Imagine a broadcast transmitter powerful and technically advanced enough to broadcast a radio station's signal all the way around the world. The broadcast signal would race at the speed of light, being heard in Hong Kong just milliseconds after transmission and received sounding as clear there as to those listeners located two miles from the transmitter. Although this awesome display of broadcast magnitude would be a rare event indeed for any local AM or FM radio station, this scenario happens every day by radio stations that broadcast “on the wire” or what is commonly referred to as webcasting.
The technology to broadcast on the Internet has been around for quite some time. Even so, large numbers of radio stations are still not webcasting. Many radio stations abandoned, and many more never started, webcasting when copyright threats and the potential financial liability outweighed the benefits. Then the U.S. Congress established a statutory license and the Library of Congress introduced the soundexchange.com for digital service providers, of which radio stations that webcast are included. As a result, radio stations are coming back to the Internet and many more are venturing onto the Internet for the first time.
Although there are many similarities between broadcasting over the airwaves and Internet streaming, the primary difference is in the listener's electronic reception device. An AM or FM receiver acquires the broadcast signal and converts the radio waves into audio output. When the listener uses the Internet to acquire radio programming, a computer is used to capture the digitally encoded stream and the computer decodes the series of ones and zeros into audio output.
Sounds simple right? Surprisingly, by today's standards of difficulty, streaming audio is fairly simple technology. Streaming a broadcast on the Internet is far less complicated than broadcast radio. The demand for higher bandwidth streams and better fidelity will impact online broadcasts to a much greater degree in the future, but today the state-of-the-art is still rudimentary in nature. Taking a rather robust broadcast-quality signal and compressing it down to a 16kb/s or 20kb/s stream might make an audio engineer cry. On the other hand, producing a great sounding Internet experience in spite of the signal compression is where a master of the airwaves can really shine.
In any event, the decision to webcast may have already been made or will be made in the near future. So how do you manage the implementation of this wired broadcast technology and integrate streaming into your already demanding responsibilities?
First, you assemble the equipment and software required. You will need a personal computer, an audio capture card and an uninterruptible power supply (UPS). Download the free Microsoft Windows Media Encoder to the webcast personal computer.

[Stored records]

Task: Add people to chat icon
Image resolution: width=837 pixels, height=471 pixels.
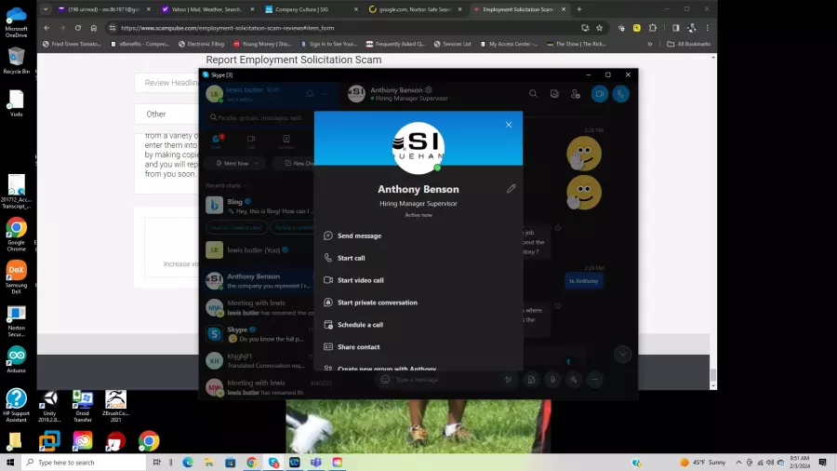Action: coord(576,94)
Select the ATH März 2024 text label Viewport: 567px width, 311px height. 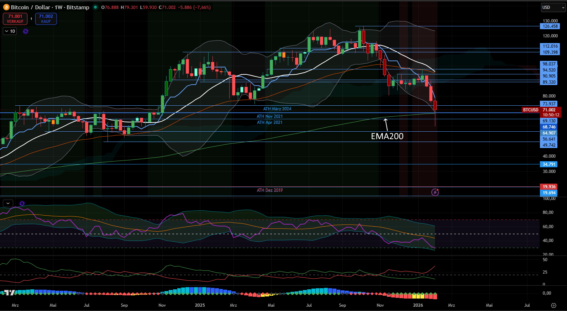(x=277, y=109)
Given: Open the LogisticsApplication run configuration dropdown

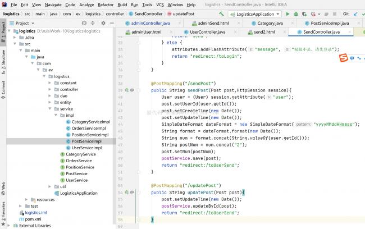Looking at the screenshot, I should 254,13.
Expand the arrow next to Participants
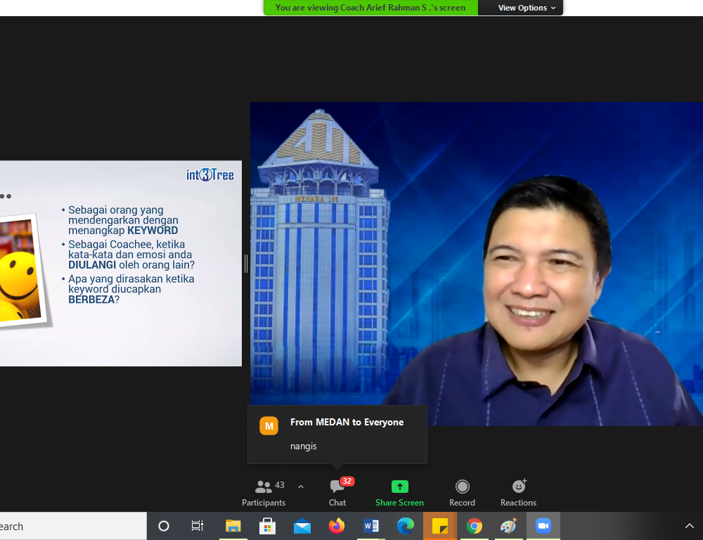The height and width of the screenshot is (540, 703). [301, 487]
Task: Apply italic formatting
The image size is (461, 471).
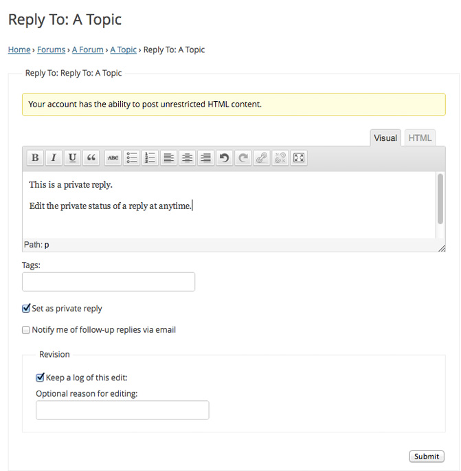Action: pyautogui.click(x=54, y=158)
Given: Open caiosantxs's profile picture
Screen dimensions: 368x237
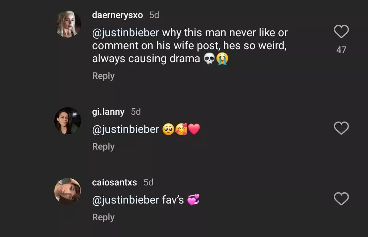Looking at the screenshot, I should (68, 191).
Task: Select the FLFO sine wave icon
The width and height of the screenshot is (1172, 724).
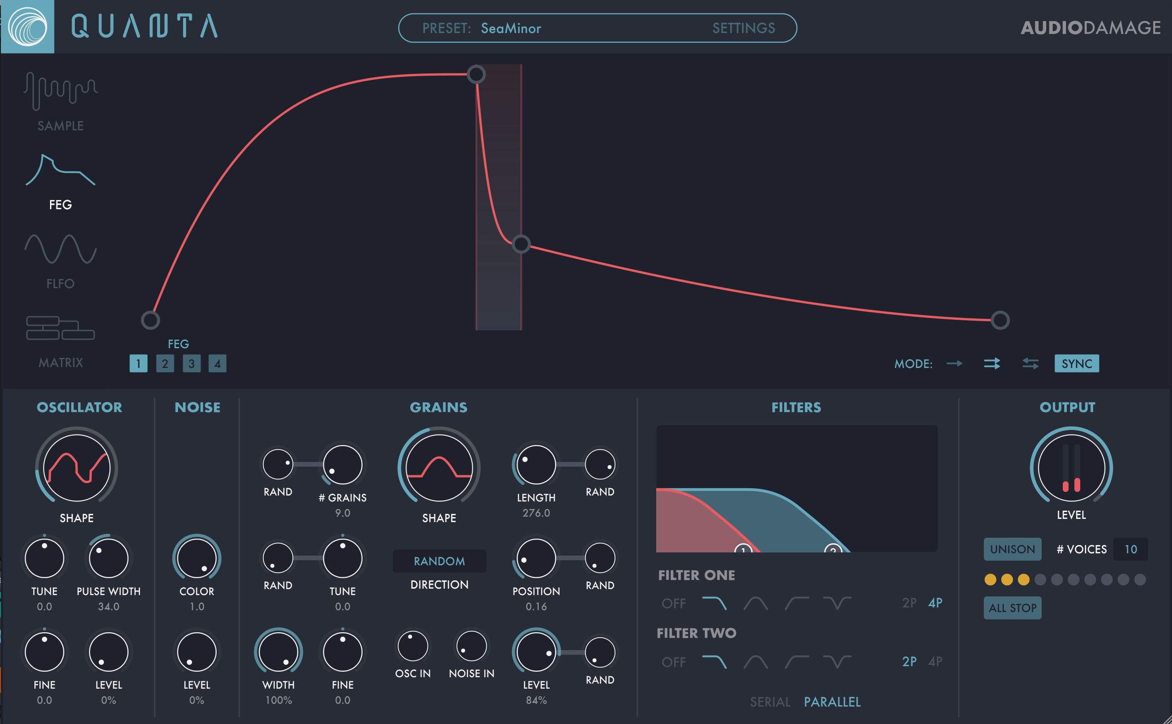Action: (60, 249)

◆ Work to complete:
A - Decide whether each statement below agrees with the webcasting text, answering yes or no and quoting the deciding words from that text. (i) Streaming a broadcast on the Internet is more complicated than broadcast radio. (ii) The Library of Congress introduced soundexchange.com for digital service providers. (iii) A personal computer, an audio capture card and an uninterruptible power supply are named as needed equipment.
B - Please write a continuation of the webcasting text, beginning right after its final sentence.

◆ Answers for this exercise:
A -
(i) No: "Streaming a broadcast on the Internet is far less complicated than broadcast radio."
(ii) Yes: "the Library of Congress introduced the soundexchange.com for digital service providers"
(iii) Yes: "You will need a personal computer, an audio capture card and an uninterruptible power supply (UPS)."

B -
You will also need unobstructed access to the Internet with an always-on Internet provider that offers a T-1, DSL, ISDN or cable modem connection.
You will need a static IP address or if you have a dynamic IP connection, you will require the services of a free IP address forwarding service. This is the short list of equipment and software required, but as easy as it sounds the devil is definitely in the detail.
While I focus on the Windows Media Systems technology, other operating systems can be used, such as Real Media, which are similar and may use various algorithms to code and decode the audio. Each codec system has its own strengths and weaknesses.
The subject of which technology is better has caused many an argument among knowledgeable streaming media gurus. We have chosen the Windows Media System because of the widespread distribution of the Windows Media Player and the non-scientific observation that webcasting in this technology appears to come with a lower overall cost of content delivery (COCD).
Webcasting a live radio program is all about processing speed. The faster the central processing unit (CPU), the better the overall digital output quality and the less likely other applications or running multiple streams will have a degenerating effect on the audio output. A CPU speed of 333MHz should be considered the bare minimum requirement for even a single 16kb/s bit-rate stream. I personally recommend a 2GHz or faster processor or even dual processors. I don't think there is such a thing as too fast.
Many stations provide multiple streams to allow dial-up and broadband listeners equal access to the most usable bandwidth. Using higher bandwidth streams and sending multiple streams to the media server may force you to increase the CPU processing speed. I don't recommend taxing the processor at more than a 50 percent usage on a continuous basis. Although other applications and processes will most likely be subordinate to the Windows Media Encoder output, continuously pushing a processor into 80 or 90 percent utilization is not worth risking the computer locking up and the webcast ending abruptly. Remember, faster is better. The Windows Media Encoder control panel indicates the continuous CPU utilization percentage in real time.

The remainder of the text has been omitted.